## Assignment
Repeat the records below line by line, exactly, finishing on the line that contains "Task: Click the 0,39 VLT value".

## Material to process
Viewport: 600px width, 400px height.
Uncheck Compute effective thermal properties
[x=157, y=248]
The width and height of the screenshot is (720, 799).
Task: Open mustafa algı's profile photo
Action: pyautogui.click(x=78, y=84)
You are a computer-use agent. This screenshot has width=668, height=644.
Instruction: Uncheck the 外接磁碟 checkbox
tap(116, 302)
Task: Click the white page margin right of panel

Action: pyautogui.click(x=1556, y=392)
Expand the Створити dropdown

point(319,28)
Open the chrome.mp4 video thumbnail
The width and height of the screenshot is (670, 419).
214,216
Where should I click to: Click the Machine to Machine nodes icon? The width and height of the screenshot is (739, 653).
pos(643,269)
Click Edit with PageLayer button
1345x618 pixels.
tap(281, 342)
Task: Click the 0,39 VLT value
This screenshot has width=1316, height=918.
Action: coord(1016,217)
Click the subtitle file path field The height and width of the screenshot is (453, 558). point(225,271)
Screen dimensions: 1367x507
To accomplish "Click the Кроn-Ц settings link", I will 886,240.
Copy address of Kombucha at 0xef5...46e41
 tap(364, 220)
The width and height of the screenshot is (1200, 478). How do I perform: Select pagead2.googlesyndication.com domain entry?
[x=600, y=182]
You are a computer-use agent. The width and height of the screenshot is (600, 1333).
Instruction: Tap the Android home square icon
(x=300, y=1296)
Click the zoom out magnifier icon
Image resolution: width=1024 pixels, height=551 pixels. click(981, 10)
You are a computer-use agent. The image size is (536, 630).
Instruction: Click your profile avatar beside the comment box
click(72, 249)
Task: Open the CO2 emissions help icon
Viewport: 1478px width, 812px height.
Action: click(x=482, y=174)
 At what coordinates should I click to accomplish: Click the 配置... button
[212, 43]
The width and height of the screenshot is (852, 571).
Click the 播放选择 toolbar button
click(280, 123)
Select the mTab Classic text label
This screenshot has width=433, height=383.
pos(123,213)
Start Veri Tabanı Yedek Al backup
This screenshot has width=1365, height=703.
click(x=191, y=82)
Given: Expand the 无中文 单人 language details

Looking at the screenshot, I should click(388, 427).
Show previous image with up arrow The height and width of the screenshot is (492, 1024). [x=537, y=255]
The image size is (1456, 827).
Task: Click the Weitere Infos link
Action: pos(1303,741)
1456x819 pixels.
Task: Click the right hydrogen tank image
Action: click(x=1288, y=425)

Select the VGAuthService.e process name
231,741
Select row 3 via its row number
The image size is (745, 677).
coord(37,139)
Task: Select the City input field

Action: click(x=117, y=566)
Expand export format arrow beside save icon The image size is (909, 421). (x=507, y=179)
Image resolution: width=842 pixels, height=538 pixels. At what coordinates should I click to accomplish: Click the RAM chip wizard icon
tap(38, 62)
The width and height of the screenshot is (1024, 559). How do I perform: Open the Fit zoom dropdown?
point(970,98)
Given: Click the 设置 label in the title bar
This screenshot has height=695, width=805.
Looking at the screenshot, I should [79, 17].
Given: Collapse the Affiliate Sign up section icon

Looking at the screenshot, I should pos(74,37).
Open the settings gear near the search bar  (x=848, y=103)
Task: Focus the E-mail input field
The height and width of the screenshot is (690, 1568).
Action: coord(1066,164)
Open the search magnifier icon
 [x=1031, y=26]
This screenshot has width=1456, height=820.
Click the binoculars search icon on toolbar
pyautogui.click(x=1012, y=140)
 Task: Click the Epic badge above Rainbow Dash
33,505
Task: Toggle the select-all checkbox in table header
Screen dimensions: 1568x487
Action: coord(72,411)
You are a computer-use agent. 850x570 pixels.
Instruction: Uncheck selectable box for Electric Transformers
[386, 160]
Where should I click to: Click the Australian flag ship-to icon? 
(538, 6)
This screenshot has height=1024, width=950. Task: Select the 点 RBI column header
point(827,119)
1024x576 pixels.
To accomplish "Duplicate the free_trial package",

## Response
Viewport: 600px width, 400px height.
Uncheck Compute effective thermal properties
[x=157, y=248]
The width and height of the screenshot is (720, 799).
Task: Open mustafa algı's profile photo
Action: pyautogui.click(x=78, y=84)
You are a computer-use agent. This screenshot has width=668, height=644.
Instruction: Uncheck the 外接磁碟 checkbox
tap(116, 302)
Task: Click the white page margin right of panel

Action: pyautogui.click(x=1556, y=392)
Expand the Створити dropdown

point(319,28)
Open the chrome.mp4 video thumbnail
The width and height of the screenshot is (670, 419).
214,216
Where should I click to: Click the Machine to Machine nodes icon? The width and height of the screenshot is (739, 653).
pos(643,269)
Click Edit with PageLayer button
1345x618 pixels.
tap(281, 342)
Task: Click the 0,39 VLT value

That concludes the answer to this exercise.